Australia was a founding member of the UNECE in 1958. The full specification is available from UNECE
The specification should be used for technical details, rider compliance information is below
The helmet labelling requirement is :-
An international approval mark of a circle around the number "E" followed by the number of the country which has granted the approval followed by the approval number, a dash and a symbol as set out below
"J" if the helmet does not have a lower face cover
"P" if the helmet has a protective lower face cover, or
"NP" if the helmet has a non protective lower face cover
The symbol is followed by a dash and the production serial number
On helmets the marking is required to be sewn onto the retention system (chin strap).
The visor labelling requirement is :-
The international approval mark of a circle around the number "E" followed by the number of the country which has granted the approval, a reference alphanumeric number and on a tinted visor the day time use only symbol (RHS pic)
The labelling must be indelible, clearly legible and not in the main visibility area.

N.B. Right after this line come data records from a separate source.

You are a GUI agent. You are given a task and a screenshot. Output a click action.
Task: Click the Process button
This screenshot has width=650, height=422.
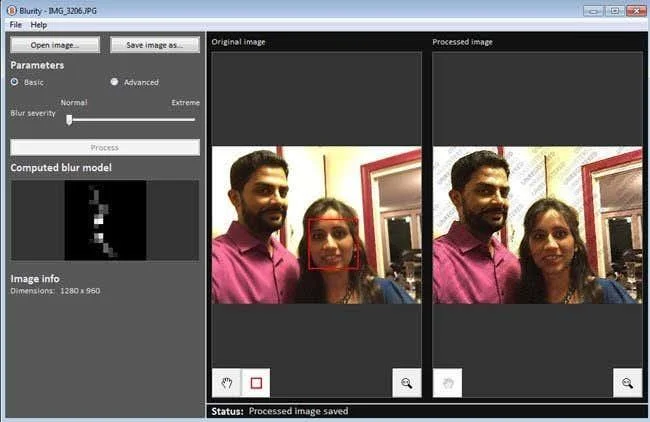tap(105, 148)
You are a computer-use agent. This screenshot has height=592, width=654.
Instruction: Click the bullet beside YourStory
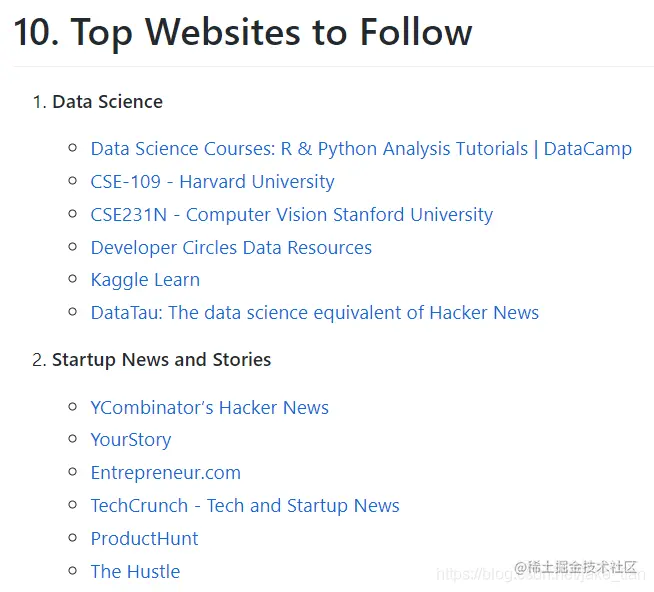(73, 439)
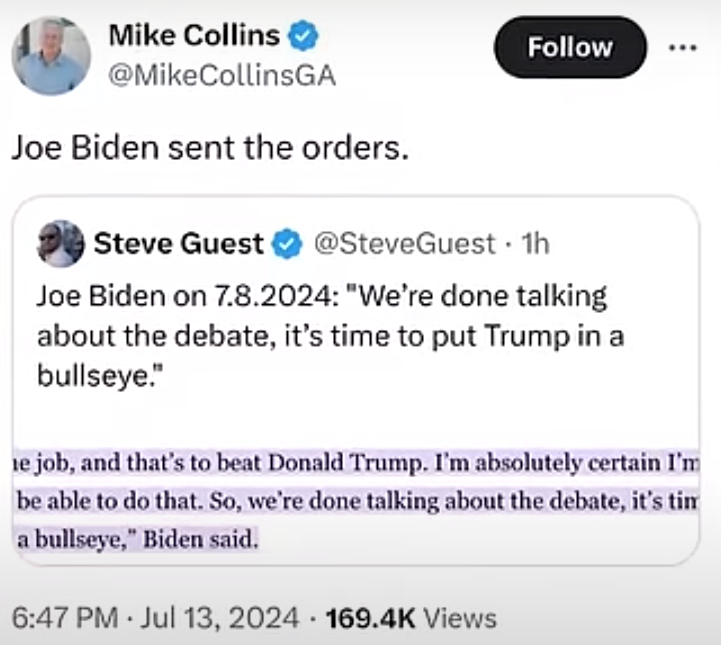Click the @SteveGuest handle
This screenshot has height=645, width=721.
click(405, 243)
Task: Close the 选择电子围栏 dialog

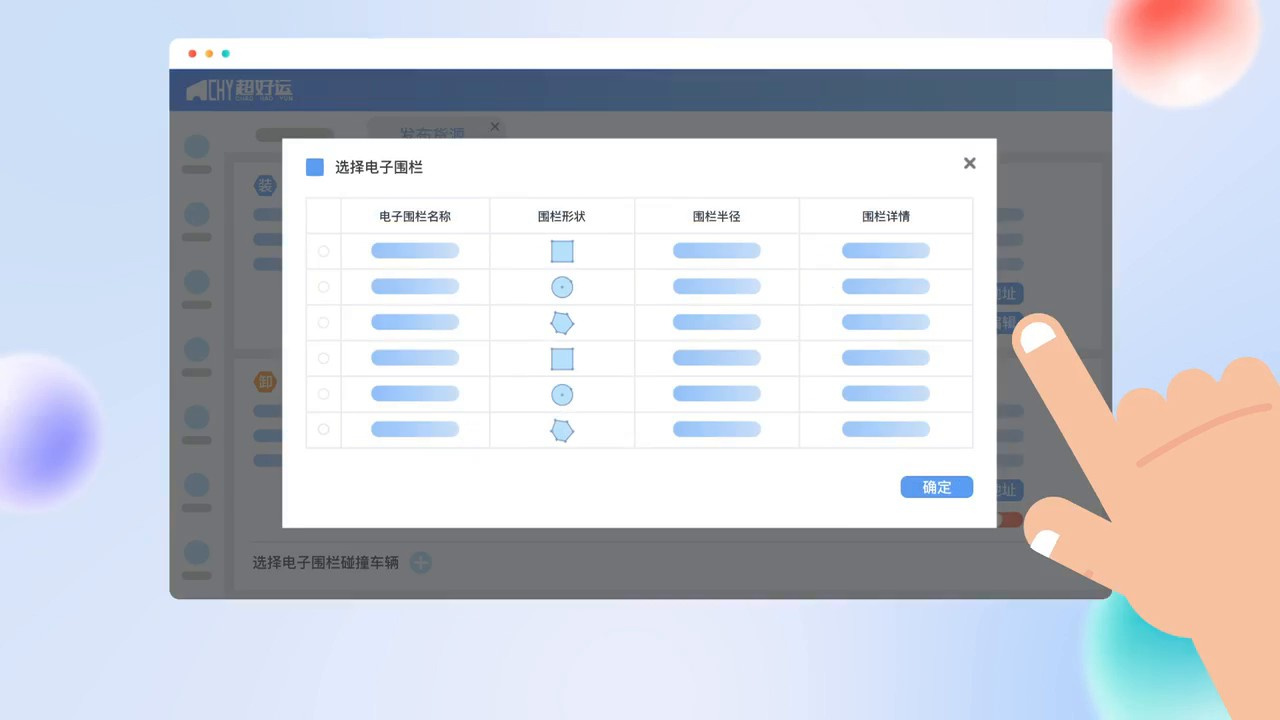Action: pos(969,163)
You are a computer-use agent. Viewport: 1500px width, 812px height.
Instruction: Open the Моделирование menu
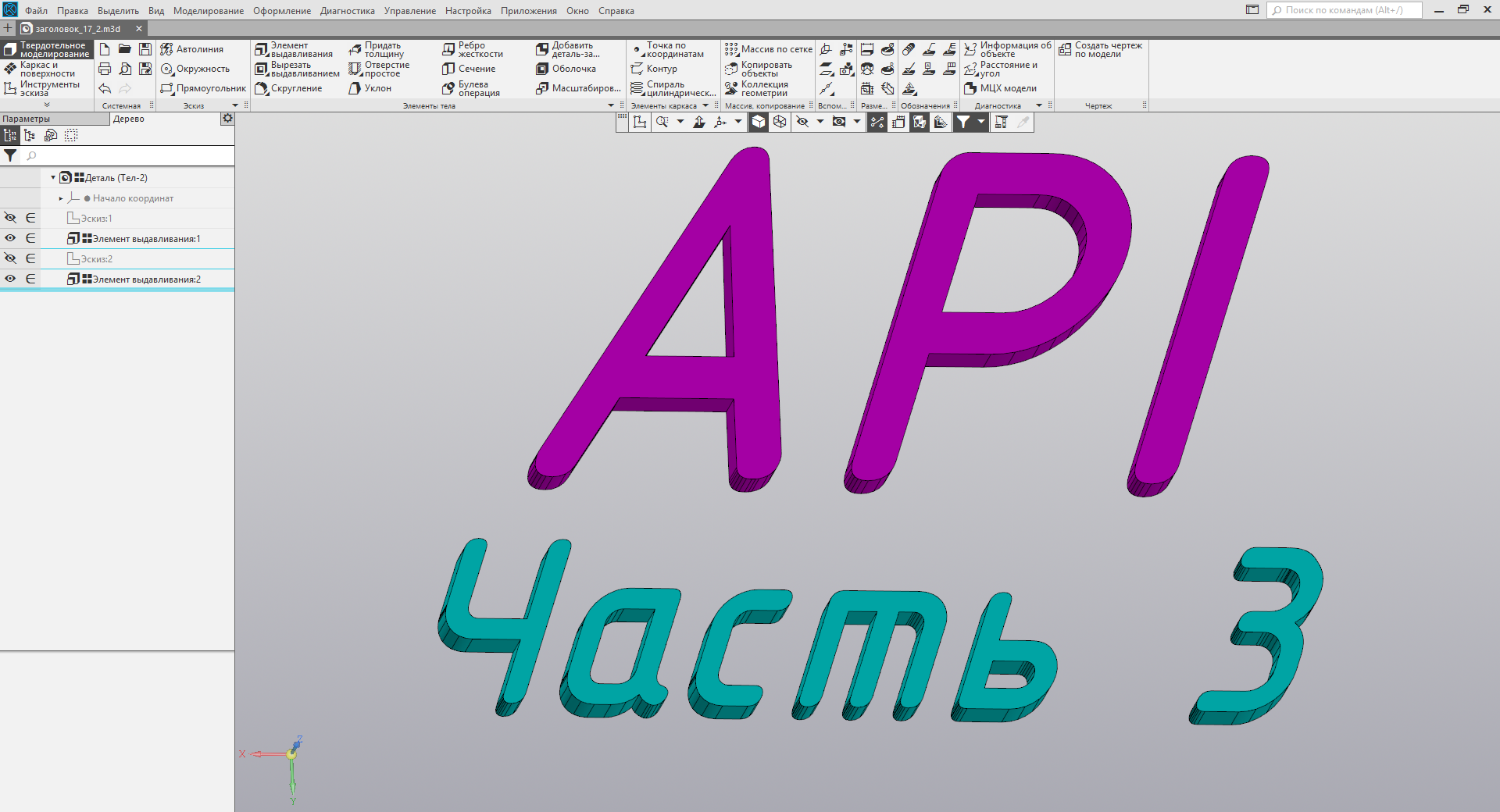click(x=206, y=10)
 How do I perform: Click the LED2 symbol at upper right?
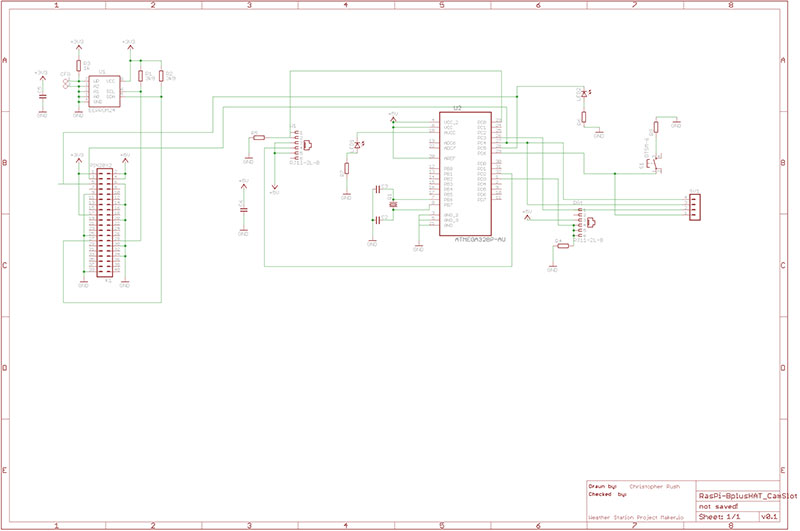[584, 94]
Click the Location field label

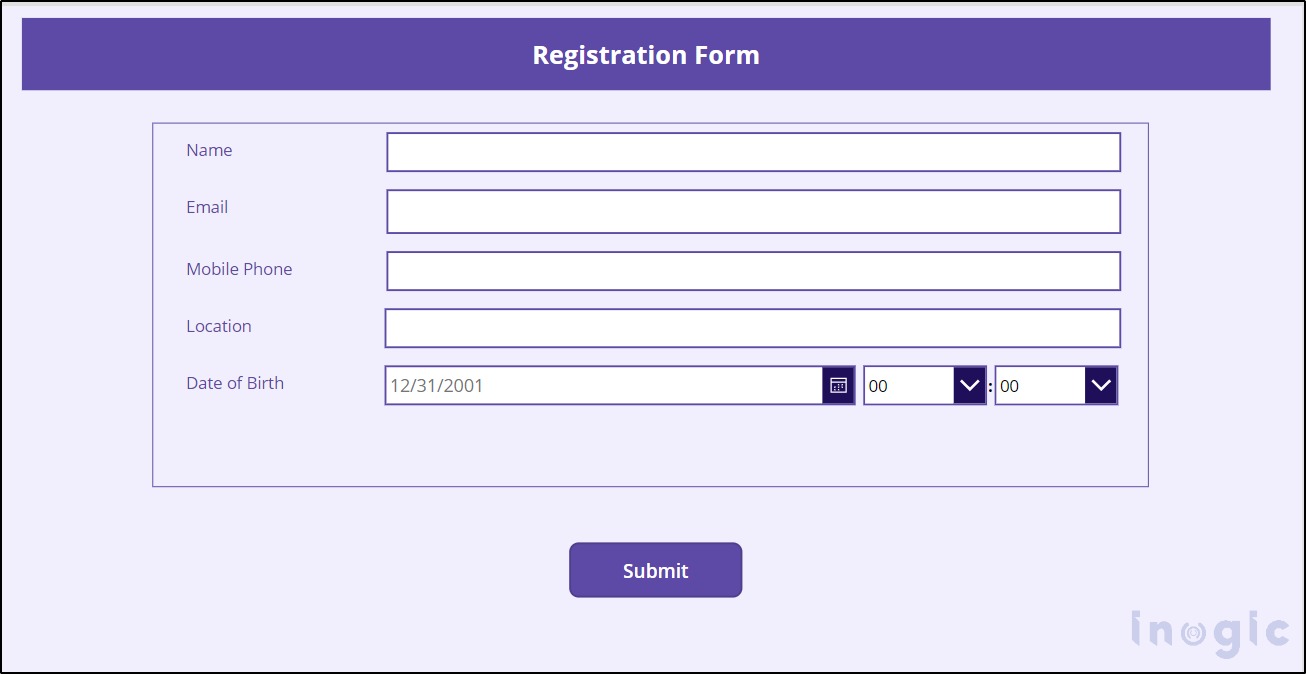pyautogui.click(x=218, y=326)
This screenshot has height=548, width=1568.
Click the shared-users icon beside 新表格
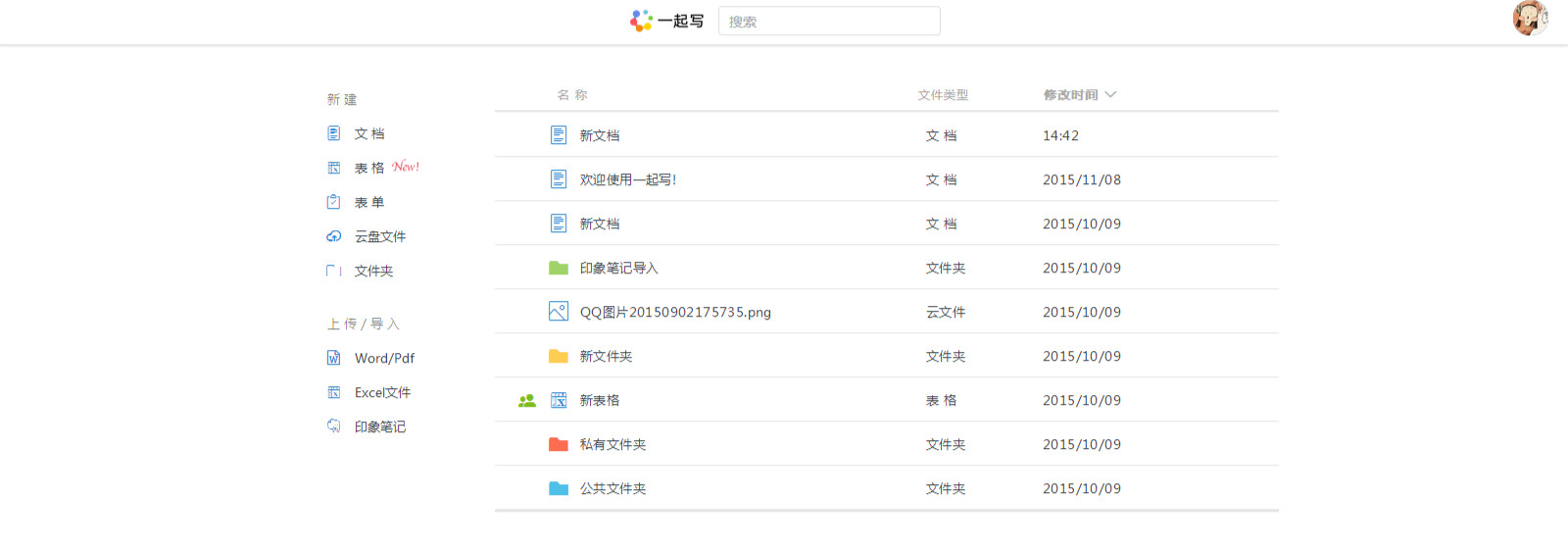coord(527,400)
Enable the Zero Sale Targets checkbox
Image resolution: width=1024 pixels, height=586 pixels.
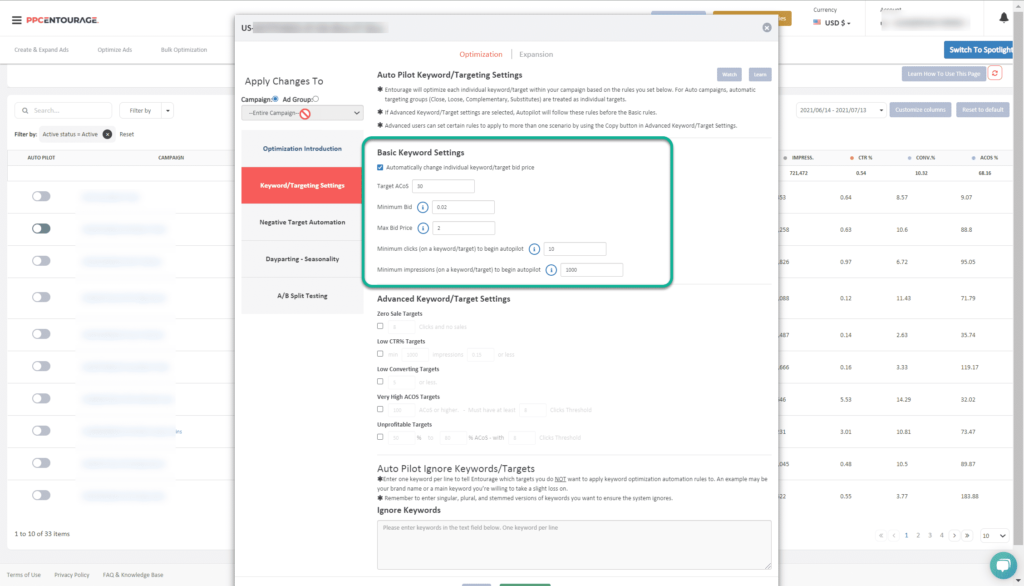coord(381,325)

Clear Visors - visible light transmittance of between 80 and 100%
Tinted Visors - visible light transmittance of between 50 and 80%
The UNECE 22.05 specification stipulates initial testing and ongoing quality control of helmets and visors
Initial Batch Testing from a maximum batch size of 3200 is 40 to 50 Helmets and 20 to 30 Visors
Ongoing Quality Control is a batch sample rate of 1 in 125 helmets which moves to a strengthened batch rate of 1 in 66 if out of 22 consecutive tests 2 failures are detected.
The normal sample rate for visors is a batch sample rate of between 1 in 166 and 1 in 640 dependent on batch size, where the first samples fail a second sample is taken. If 2 out of 5 consecutive samples fail it moves to a strengthened batch rate of between 1 in 150 and 1 in 246 dependent on batch size with the same second sample provisions where a failure in the first sample occurs.
Note - In the EU and UK goggles are handled under a separate standard EN1938 and allow VLT 18% to 80%.